- **DATA ROWS**
>>

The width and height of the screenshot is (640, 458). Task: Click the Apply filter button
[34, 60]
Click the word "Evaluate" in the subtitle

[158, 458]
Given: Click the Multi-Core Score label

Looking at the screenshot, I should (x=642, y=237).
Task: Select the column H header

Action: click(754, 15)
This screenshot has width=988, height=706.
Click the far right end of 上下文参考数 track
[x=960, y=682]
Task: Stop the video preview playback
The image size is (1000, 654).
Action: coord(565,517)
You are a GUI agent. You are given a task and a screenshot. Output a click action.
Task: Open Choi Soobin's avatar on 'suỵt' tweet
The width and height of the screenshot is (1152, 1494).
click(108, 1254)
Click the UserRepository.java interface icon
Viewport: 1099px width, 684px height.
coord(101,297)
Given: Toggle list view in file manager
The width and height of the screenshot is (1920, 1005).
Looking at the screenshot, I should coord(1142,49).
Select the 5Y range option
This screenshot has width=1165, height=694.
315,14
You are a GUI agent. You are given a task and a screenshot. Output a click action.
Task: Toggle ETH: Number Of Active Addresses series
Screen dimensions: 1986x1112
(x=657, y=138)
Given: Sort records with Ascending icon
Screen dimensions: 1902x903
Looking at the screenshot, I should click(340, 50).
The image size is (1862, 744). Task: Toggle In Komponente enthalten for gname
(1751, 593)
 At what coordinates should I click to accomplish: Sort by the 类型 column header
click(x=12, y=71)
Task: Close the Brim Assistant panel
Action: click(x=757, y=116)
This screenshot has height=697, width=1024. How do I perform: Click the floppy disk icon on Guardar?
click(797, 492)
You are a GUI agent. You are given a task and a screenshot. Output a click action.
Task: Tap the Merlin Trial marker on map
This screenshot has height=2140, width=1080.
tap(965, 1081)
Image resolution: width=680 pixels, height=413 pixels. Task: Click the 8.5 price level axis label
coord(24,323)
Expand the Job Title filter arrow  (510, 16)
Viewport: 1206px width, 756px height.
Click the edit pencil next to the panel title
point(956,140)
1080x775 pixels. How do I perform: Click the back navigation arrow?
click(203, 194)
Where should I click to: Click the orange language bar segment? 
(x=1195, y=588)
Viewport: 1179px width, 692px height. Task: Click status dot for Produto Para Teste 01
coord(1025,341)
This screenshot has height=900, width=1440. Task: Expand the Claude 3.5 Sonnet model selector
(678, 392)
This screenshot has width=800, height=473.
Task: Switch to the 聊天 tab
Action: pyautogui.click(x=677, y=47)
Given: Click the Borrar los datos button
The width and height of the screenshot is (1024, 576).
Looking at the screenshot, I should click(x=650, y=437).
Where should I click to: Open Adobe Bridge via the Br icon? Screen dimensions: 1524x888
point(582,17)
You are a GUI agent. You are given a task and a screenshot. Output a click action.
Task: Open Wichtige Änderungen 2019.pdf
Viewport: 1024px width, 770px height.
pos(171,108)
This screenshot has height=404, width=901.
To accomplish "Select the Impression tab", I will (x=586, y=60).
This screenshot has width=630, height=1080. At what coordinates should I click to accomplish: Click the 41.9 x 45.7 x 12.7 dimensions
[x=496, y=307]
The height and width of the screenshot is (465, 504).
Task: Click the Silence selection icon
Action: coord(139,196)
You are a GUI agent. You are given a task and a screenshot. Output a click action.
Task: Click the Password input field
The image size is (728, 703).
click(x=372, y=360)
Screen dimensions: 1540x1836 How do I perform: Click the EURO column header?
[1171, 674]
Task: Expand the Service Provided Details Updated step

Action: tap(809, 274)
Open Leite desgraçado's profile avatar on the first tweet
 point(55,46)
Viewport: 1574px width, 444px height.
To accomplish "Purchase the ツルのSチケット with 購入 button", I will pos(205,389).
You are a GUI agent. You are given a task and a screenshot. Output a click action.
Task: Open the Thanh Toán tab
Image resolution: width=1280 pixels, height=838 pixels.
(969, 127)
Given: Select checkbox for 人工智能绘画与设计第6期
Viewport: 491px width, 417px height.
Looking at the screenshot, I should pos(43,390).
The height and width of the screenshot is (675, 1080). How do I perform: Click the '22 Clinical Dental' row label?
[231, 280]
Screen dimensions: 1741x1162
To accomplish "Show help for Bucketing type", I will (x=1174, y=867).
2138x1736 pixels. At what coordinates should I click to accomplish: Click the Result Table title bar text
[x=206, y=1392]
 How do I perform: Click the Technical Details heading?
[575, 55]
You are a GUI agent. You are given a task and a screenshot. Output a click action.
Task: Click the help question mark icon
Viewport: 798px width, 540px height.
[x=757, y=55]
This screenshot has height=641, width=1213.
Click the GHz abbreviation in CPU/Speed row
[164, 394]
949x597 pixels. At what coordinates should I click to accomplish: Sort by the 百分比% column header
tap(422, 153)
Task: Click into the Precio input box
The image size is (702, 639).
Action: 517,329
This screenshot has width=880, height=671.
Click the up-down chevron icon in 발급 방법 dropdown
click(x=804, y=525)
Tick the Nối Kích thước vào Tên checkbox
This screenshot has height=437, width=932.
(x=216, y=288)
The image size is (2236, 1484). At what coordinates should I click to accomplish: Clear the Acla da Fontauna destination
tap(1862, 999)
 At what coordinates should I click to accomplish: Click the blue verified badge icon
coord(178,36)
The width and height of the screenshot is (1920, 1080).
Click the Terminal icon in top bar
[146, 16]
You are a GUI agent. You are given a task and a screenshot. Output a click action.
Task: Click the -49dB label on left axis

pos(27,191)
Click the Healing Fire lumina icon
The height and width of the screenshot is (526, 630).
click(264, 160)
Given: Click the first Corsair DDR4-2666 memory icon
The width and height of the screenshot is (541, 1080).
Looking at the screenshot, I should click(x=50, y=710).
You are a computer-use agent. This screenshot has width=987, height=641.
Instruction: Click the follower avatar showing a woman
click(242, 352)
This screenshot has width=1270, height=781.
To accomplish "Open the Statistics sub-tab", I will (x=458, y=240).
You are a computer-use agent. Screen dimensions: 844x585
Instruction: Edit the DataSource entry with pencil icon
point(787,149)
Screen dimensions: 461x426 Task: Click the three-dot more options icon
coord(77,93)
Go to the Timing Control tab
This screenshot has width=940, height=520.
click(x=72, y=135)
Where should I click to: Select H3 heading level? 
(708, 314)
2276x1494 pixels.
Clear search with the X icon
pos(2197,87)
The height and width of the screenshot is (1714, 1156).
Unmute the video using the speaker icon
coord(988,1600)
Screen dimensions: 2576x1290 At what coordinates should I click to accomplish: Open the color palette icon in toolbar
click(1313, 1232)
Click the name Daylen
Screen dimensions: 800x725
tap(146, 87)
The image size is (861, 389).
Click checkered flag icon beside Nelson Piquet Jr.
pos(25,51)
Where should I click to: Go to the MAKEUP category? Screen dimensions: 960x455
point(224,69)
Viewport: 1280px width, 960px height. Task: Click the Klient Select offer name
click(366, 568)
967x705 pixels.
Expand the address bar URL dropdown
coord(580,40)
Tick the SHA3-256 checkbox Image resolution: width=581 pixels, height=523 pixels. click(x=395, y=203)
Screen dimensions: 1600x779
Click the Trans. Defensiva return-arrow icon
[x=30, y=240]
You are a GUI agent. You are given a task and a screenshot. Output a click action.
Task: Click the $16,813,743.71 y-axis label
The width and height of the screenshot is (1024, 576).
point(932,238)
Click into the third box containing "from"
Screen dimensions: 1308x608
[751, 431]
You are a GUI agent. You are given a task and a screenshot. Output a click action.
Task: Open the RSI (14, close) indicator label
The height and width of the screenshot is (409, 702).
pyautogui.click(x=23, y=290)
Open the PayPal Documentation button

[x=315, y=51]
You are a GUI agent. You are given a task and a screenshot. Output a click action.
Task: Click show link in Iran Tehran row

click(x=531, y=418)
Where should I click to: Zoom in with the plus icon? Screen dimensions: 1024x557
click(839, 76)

<<

Update the data from its first line through the line containing "(x=657, y=138)", replacing "Toggle" with "Switch" and leaving everything else unchanged.

The width and height of the screenshot is (640, 458). Task: Click the Apply filter button
[34, 60]
Click the word "Evaluate" in the subtitle

[158, 458]
Given: Click the Multi-Core Score label

Looking at the screenshot, I should (x=642, y=237).
Task: Select the column H header

Action: click(754, 15)
This screenshot has width=988, height=706.
Click the far right end of 上下文参考数 track
[x=960, y=682]
Task: Stop the video preview playback
The image size is (1000, 654).
Action: coord(565,517)
You are a GUI agent. You are given a task and a screenshot. Output a click action.
Task: Open Choi Soobin's avatar on 'suỵt' tweet
The width and height of the screenshot is (1152, 1494).
click(108, 1254)
Click the UserRepository.java interface icon
Viewport: 1099px width, 684px height.
coord(101,297)
Given: Switch list view in file manager
The width and height of the screenshot is (1920, 1005).
Looking at the screenshot, I should coord(1142,49).
Select the 5Y range option
This screenshot has width=1165, height=694.
315,14
You are a GUI agent. You are given a task and a screenshot. Output a click action.
Task: Switch ETH: Number Of Active Addresses series
Screen dimensions: 1986x1112
(x=657, y=138)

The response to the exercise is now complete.